- _Dataset excerpts_:
§ §

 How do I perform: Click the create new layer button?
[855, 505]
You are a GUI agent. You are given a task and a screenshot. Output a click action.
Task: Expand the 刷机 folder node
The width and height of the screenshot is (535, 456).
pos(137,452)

§ §

- _WORK ITEM_: Look above for the line containing "The width and". From there to the final line of the entries, repeat every line exactly.

- _FINAL ANSWER_:
The width and height of the screenshot is (535, 456).
pos(137,452)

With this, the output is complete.